Когда я из парка выходил, только тогда голову поднял и посмотрел в сторону домов — и тут увидел пламя… Ни фига себе! У-а-а-у-у-у! Круто! Армагеддон! Чтоб мне сдохнуть, в жизни такого не видел! Огонь был выше многоэтажек; светило так, будто сейчас день; народ на балконы вывалил, как на Новый год, не хватало только петард. Такого огня я еще не видел. С ума сойти… Это надо было сфотографировать. По телику показать. Ну картинка! Я к дому подходил и все таращился на этот жуткий пожар и на соседние дома. Как горит! Как в научно-фантастических фильмах! Чтоб мне провалиться! Вот так вот! Мы всех сильней, всех сильней!.. А народу все больше собиралось и перед домом, и на балконах — везде. Дурдом! А пламя все больше и больше! Треск, дым, — тут даже петарды не нужны, и без того шуму хватало. Вот это тусня!
Ни разу в жизни я еще не делал чего-нибудь такого же большого. Ну ладно, мячом там в корзину попасть на последней секунде матча, да ведь на баскет мне теперь положить, и вообще это был всего-навсего чемпионат среди юниоров. А пламя огромное! И зажег его я — Марко Джорджич! Все на него смотрели, и всем — точняк! — это казалось супер, суперкрутым! И правда, было очень круто. Никогда в жизни я такой офигенной штуки не делал! В школе у меня никогда ничего не получалось, а потом еще и баскетбол запорол. А сейчас я собой реально гордился. Наконец был собой доволен. И злости уже не было никакой. Честно, никакой.
Никому из нас — ни Ади, ни Деяну, ни Ацо, ни мне — раньше ничего похожего сделать не удавалось. Я сделал! За всех нас, за четверых! Мы всех сильней, всех сильней! Сидели мы себе на задней парте, получали свои несчастные трояки и всегда были никакими, и когда наши предки шли в школу, мы потом все четверо получали подзатыльники.
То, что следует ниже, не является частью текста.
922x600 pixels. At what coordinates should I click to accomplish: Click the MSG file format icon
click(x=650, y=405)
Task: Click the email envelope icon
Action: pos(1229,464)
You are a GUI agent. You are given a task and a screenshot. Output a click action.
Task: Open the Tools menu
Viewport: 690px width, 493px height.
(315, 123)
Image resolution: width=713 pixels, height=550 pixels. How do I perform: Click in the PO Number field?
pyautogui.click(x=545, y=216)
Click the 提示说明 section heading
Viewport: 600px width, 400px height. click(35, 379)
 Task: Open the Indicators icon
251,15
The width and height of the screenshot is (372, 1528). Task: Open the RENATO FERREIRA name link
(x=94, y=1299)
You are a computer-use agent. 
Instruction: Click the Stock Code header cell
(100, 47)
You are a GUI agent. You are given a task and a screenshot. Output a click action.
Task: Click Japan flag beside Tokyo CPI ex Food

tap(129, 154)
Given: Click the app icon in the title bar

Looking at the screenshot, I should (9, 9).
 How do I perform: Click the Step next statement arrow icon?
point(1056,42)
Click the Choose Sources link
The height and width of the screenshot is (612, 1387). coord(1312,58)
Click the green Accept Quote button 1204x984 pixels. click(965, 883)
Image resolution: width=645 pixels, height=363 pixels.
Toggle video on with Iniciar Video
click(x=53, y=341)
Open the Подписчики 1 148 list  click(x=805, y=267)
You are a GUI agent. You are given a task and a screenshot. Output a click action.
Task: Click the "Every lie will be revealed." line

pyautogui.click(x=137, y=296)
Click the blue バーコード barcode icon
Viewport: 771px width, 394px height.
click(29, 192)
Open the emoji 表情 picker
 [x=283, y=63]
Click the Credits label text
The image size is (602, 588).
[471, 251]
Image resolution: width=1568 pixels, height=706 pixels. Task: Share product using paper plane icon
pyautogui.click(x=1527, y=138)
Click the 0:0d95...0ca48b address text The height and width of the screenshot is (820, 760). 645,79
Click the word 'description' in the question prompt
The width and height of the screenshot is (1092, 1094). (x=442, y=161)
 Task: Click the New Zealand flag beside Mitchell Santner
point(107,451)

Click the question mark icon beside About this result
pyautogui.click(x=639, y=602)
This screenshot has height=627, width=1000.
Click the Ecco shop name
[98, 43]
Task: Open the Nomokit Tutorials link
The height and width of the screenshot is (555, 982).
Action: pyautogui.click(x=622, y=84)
И всегда у нас были замечания за плохое поведение, и мы всегда делали глупости, и мы всегда были последними бедолагами, и вечно на нас все наезжали — в общем, кончеными были лузерами. Мы там понты кидали, типа мы всех сильней, а были-то самыми голимыми потными чмошниками. Этот костер — в честь нас четверых, пусть видят все, кто нам мозг выносил, когда у нас ничего не клеилось: ни в школе, ни в кружках, ни с траханьем, ни в бизнесе, и с прочими ядрёными батонами и пичками матэриными. Смотрите теперь на этот огонь, мать вашу в зад! Сильней всех мы, сильней всех! Может, нет у нас таланта к этим вашим грёбаным словенским языкам, математикам, физикам, географиям и всякой такой хреновине! Может, у нас есть талант к чему-то другому, а вы не захотели узнать, какой у нас талант! Мать вашу налево! У каждого человека точно есть к чему-то талант. Должен быть. Только вы все думаете, что мы — безмозглые чефуры и что грош нам цена, и на хрена мы вообще нужны… Вот вам, получайте, самый большой огонь в мире! Да чтоб у вас зад поджарился! А вам слабо такой костерчик устроить? Или еще чего-нибудь такое же? Прям так вам и поверил… Да, может, мы самые талантливые пироманы в мире, только вам-то наплевать. Это типа фигня. У вас там свои домашние чтения и олимпиады по родному языку. Отсосите у меня с этой вашей байдой. Посмотрим, кто из вас разожжет огонь больше моего. Мы всех сильней, всех сильней! В ваших книгах этого нет, мать вашу вместе с ними! Мать вашу с вашими Прешернами и Цанкарами! И пусть меня все ваши народы поцелуют в зад! Мы все талантливые. Каждый в чем-то своем. Стопудово. Только не у всех есть талант к этому вашему дерьму. У некоторых другие родные языки и другие таланты. Но у нас у всех есть таланты, и мы все можем такое устроить! Не только одни ваши вшивые отличники! Но вам на это насрать! Положить вам на нас — вшивых чефуров на задней парте! Мы для вас только эти — на «-ич»!